[Saved entries]
++++++

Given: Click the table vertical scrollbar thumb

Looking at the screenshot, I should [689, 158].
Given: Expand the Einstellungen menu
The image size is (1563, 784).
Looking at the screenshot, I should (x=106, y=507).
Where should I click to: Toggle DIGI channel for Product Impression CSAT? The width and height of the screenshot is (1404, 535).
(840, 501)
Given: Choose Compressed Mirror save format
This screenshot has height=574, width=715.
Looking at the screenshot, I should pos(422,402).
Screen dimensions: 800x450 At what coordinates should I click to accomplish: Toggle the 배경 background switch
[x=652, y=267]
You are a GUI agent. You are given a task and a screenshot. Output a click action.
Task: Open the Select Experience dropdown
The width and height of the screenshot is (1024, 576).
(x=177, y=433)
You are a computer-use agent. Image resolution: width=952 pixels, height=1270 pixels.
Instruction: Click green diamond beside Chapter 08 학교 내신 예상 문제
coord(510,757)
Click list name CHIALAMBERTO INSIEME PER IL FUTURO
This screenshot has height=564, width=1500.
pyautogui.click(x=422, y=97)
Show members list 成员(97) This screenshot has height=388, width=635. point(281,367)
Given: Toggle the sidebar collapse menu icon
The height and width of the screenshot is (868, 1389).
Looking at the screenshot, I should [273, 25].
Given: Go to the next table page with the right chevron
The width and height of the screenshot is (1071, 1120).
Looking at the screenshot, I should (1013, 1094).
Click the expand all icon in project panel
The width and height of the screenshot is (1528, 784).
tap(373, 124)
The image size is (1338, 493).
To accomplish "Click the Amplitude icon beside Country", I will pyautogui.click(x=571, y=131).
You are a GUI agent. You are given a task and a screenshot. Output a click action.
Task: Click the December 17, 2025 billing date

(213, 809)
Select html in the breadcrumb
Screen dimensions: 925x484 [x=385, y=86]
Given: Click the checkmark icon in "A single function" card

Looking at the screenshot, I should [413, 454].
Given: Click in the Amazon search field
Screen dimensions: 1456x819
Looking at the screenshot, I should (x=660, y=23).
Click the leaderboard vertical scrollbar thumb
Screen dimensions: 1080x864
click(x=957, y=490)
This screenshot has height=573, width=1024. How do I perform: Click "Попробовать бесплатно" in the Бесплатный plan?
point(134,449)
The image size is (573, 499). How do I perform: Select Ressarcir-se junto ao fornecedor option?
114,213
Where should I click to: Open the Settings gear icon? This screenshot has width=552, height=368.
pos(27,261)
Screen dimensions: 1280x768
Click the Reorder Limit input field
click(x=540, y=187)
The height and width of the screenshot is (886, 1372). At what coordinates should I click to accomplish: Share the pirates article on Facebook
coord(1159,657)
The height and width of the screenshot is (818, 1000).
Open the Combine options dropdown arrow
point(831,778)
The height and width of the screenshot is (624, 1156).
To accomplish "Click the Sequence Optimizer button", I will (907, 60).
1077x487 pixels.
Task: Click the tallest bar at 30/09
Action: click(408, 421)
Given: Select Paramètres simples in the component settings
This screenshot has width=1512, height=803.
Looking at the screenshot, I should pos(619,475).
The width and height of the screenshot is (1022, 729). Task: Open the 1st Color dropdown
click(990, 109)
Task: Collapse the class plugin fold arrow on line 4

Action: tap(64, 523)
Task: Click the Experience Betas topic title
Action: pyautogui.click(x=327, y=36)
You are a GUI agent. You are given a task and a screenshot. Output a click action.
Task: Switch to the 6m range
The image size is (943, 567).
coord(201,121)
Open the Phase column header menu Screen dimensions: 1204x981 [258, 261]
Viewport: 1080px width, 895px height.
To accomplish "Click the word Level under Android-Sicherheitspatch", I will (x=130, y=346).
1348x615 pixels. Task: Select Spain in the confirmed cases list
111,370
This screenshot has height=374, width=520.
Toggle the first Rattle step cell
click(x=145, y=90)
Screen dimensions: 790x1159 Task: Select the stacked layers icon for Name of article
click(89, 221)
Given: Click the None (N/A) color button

++++++

:: Task ::
Exactly as given, restate all the lines above.

:: Output for this exercise ::
Given: Click the table vertical scrollbar thumb

Looking at the screenshot, I should [689, 158].
Given: Expand the Einstellungen menu
The image size is (1563, 784).
Looking at the screenshot, I should (x=106, y=507).
Where should I click to: Toggle DIGI channel for Product Impression CSAT? The width and height of the screenshot is (1404, 535).
(840, 501)
Given: Choose Compressed Mirror save format
This screenshot has height=574, width=715.
Looking at the screenshot, I should pos(422,402).
Screen dimensions: 800x450 At what coordinates should I click to accomplish: Toggle the 배경 background switch
[x=652, y=267]
You are a GUI agent. You are given a task and a screenshot. Output a click action.
Task: Open the Select Experience dropdown
The width and height of the screenshot is (1024, 576).
(x=177, y=433)
You are a computer-use agent. Image resolution: width=952 pixels, height=1270 pixels.
Instruction: Click green diamond beside Chapter 08 학교 내신 예상 문제
coord(510,757)
Click list name CHIALAMBERTO INSIEME PER IL FUTURO
This screenshot has height=564, width=1500.
pyautogui.click(x=422, y=97)
Show members list 成员(97) This screenshot has height=388, width=635. point(281,367)
Given: Toggle the sidebar collapse menu icon
The height and width of the screenshot is (868, 1389).
Looking at the screenshot, I should [273, 25].
Given: Go to the next table page with the right chevron
The width and height of the screenshot is (1071, 1120).
Looking at the screenshot, I should (1013, 1094).
Click the expand all icon in project panel
The width and height of the screenshot is (1528, 784).
tap(373, 124)
The image size is (1338, 493).
To accomplish "Click the Amplitude icon beside Country", I will pyautogui.click(x=571, y=131).
You are a GUI agent. You are given a task and a screenshot. Output a click action.
Task: Click the December 17, 2025 billing date

(213, 809)
Select html in the breadcrumb
Screen dimensions: 925x484 [x=385, y=86]
Given: Click the checkmark icon in "A single function" card

Looking at the screenshot, I should [413, 454].
Given: Click in the Amazon search field
Screen dimensions: 1456x819
Looking at the screenshot, I should (x=660, y=23).
Click the leaderboard vertical scrollbar thumb
Screen dimensions: 1080x864
click(x=957, y=490)
This screenshot has height=573, width=1024. How do I perform: Click "Попробовать бесплатно" in the Бесплатный plan?
point(134,449)
The image size is (573, 499). How do I perform: Select Ressarcir-se junto ao fornecedor option?
114,213
Where should I click to: Open the Settings gear icon? This screenshot has width=552, height=368.
pos(27,261)
Screen dimensions: 1280x768
Click the Reorder Limit input field
click(x=540, y=187)
The height and width of the screenshot is (886, 1372). At what coordinates should I click to accomplish: Share the pirates article on Facebook
coord(1159,657)
The height and width of the screenshot is (818, 1000).
Open the Combine options dropdown arrow
point(831,778)
The height and width of the screenshot is (624, 1156).
To accomplish "Click the Sequence Optimizer button", I will (907, 60).
1077x487 pixels.
Task: Click the tallest bar at 30/09
Action: click(408, 421)
Given: Select Paramètres simples in the component settings
This screenshot has width=1512, height=803.
Looking at the screenshot, I should pos(619,475).
The width and height of the screenshot is (1022, 729). Task: Open the 1st Color dropdown
click(990, 109)
Task: Collapse the class plugin fold arrow on line 4

Action: tap(64, 523)
Task: Click the Experience Betas topic title
Action: pyautogui.click(x=327, y=36)
You are a GUI agent. You are given a task and a screenshot. Output a click action.
Task: Switch to the 6m range
The image size is (943, 567).
coord(201,121)
Open the Phase column header menu Screen dimensions: 1204x981 [258, 261]
Viewport: 1080px width, 895px height.
To accomplish "Click the word Level under Android-Sicherheitspatch", I will (x=130, y=346).
1348x615 pixels. Task: Select Spain in the confirmed cases list
111,370
This screenshot has height=374, width=520.
Toggle the first Rattle step cell
click(x=145, y=90)
Screen dimensions: 790x1159 Task: Select the stacked layers icon for Name of article
click(89, 221)
Given: Click the None (N/A) color button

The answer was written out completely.